The Philadelphia Department of Health opened three mass vaccination clinics this week, each open two days a week with a plan to vaccinate 500 people per day at each. The locations are the Martin Luther King Jr Older Adult Center at 2101 Cecil B. Moore Ave # 35, the Community Academy of Philadelphia Charter School at 1100 E Erie Ave and the Bobby Morgan Arena at the University of Sciences in West Philly, at 835 S 43rd St. The city will invite those people who have registered with the city using the vaccine interest form and who fit Phase 1B criteria to these sites.

To fill out the vaccine interest form, visit covid-vaccine-interest.phila.gov

Dr. Ala Stanford, CEO of the Black Doctor's COVID-19 Consortium, joined Dr. Farley on Friday to discuss the BDCC vaccine distribution program. The organization was founded last spring and tested over 25,000 people for COVID-19. On January 16 in North Philadelphia, it opened its first vaccination clinic and has since hosted 20 clinics, vaccinating 15,871 people.

“We will continue to focus on the hardest hit zip codes,” said Dr. Stanford of the organization’s mission, offering the demographic information of those its vaccinated: 72.3% Black, 3.9% Asian, 18.5% White, 2.5% Hispanic, and 2.8% unknown or not listed. Beginning on March 1, the clinics will vaccinate on a first-come first-served basis, after the electronic registration system it was using didn’t fully accommodate the people it is trying to serve.

“Many of them were not from communities that were hardest hit, we were worsening a health disparity if you will, because those who didn’t have access to phones or computers were unable to register,” said Dr. Stanford.

The BDCC will continue to hold clinics 4-5 days per week. 

This week, on March 3, the Pennsylvania Convention Center in Center City will become home to a FEMA-operated vaccination site. The site hopes to vaccinate up to 6,000 people per day and will stay open from 8 a.m. and until 8 p.m. for approximately six weeks. There are no walk-ins at this site. Again, the city will invite people who fit Phase 1B criteria who have filled out the online vaccine interest form.
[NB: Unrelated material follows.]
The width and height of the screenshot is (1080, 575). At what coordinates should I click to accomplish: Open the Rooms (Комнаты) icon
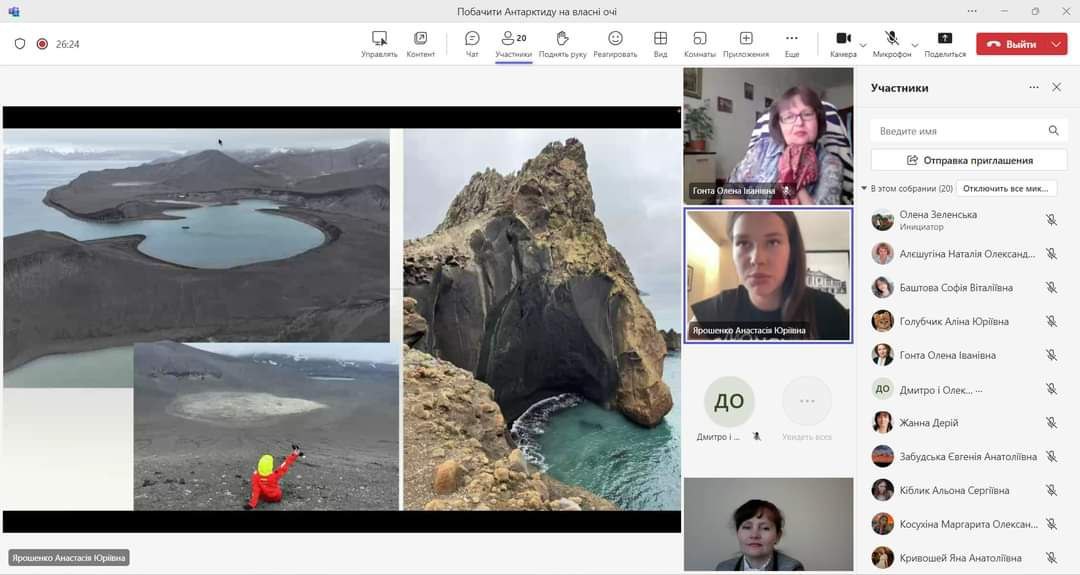(x=699, y=38)
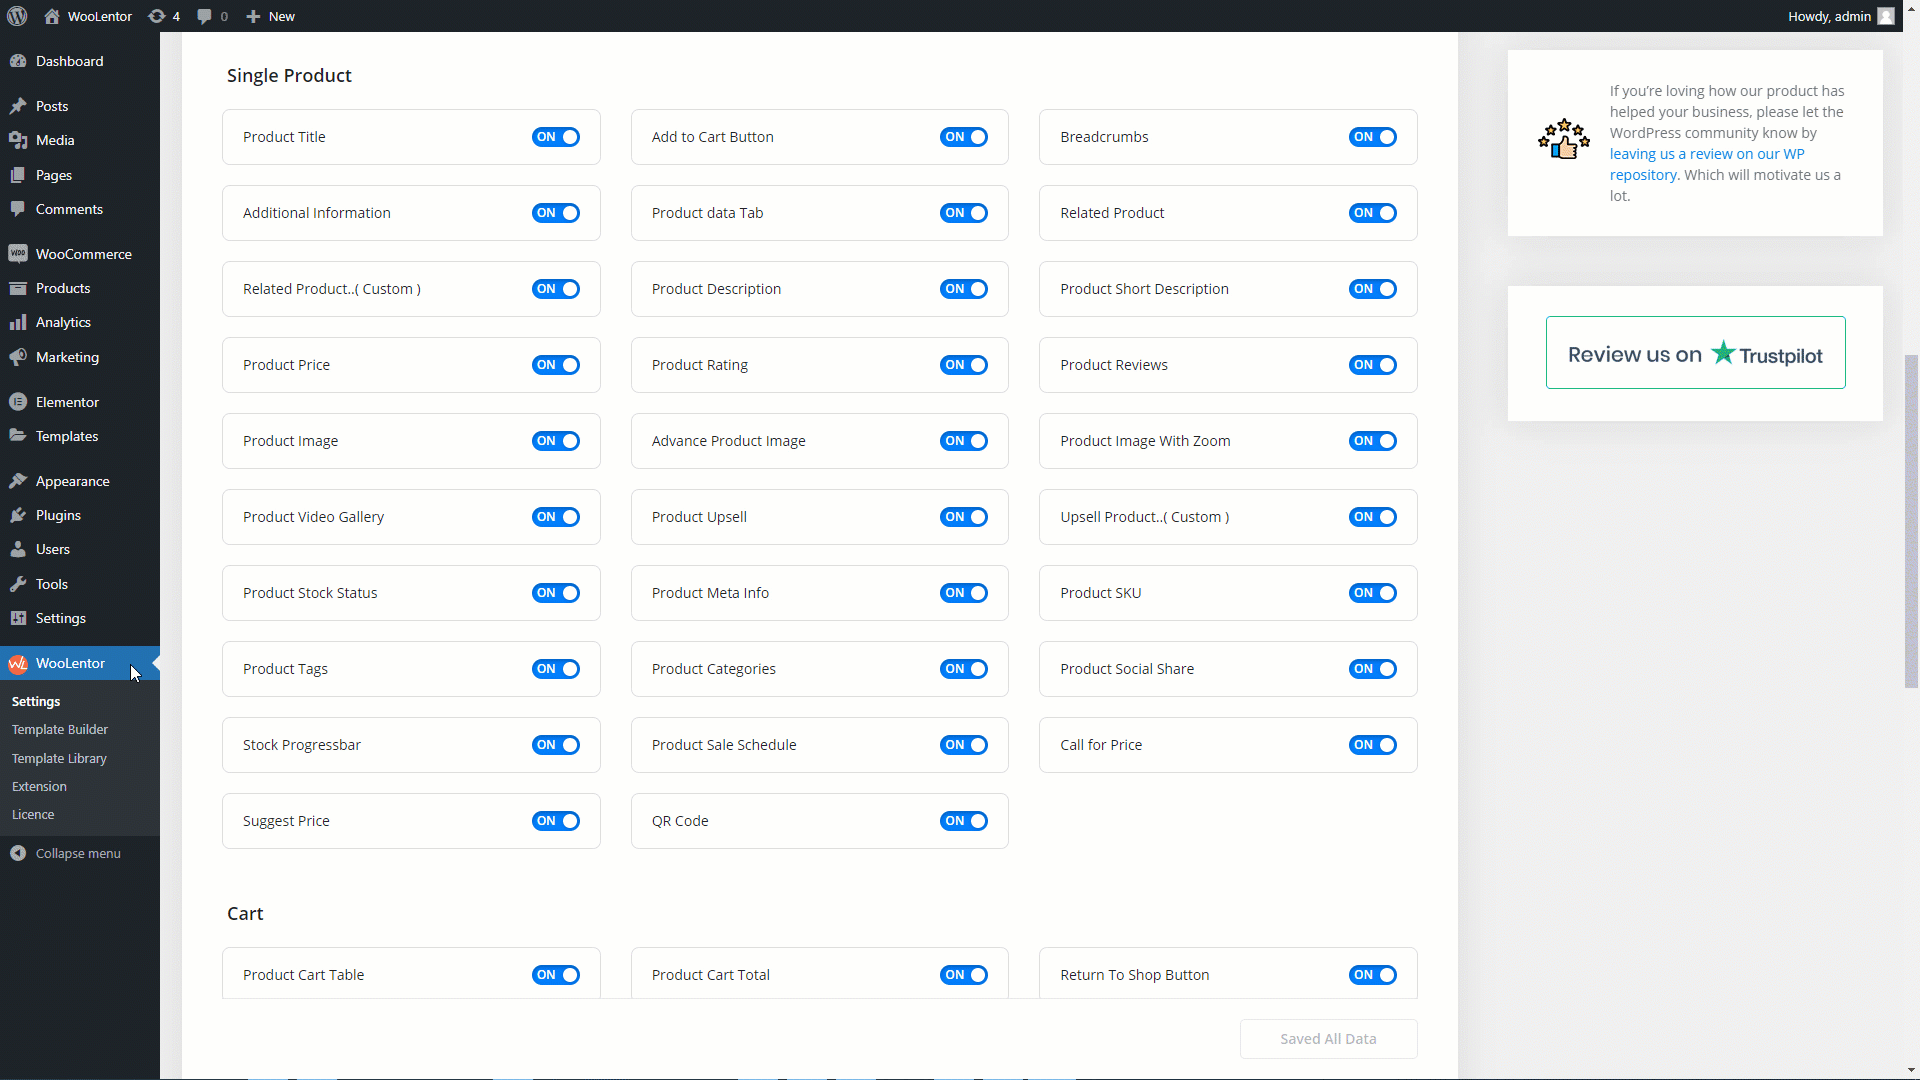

Vaccines continue to be available at select pharmacy locations including Rite Aid, ShopRite, Walgreens and eight independent pharmacies in the city.

On Friday, the city announced 221 new confirmed cases of the coronavirus and one new death. The total number of cases since the beginning of the pandemic is 113,308 and the total number of deaths is 3,092. As of Friday morning, 292 people were being treated for the virus in Philadelphia hospitals. 

Case counts are dropping not only in Philadelphia but in the region and the nation.

“It’s not caused by the vaccine, because we haven’t given enough of the vaccine to explain that decline,” said Dr. Farley at Tuesday’s COVID-19 update press conference. “It more likely reflects the pattern that’s followed by other respiratory viruses where they peak in the winter and then they get better in the spring and summer.”

“So, it’s a sign that things will be getting better in the spring and summer, even better still as the vaccinating coverage increase over time,” said Dr. Farley.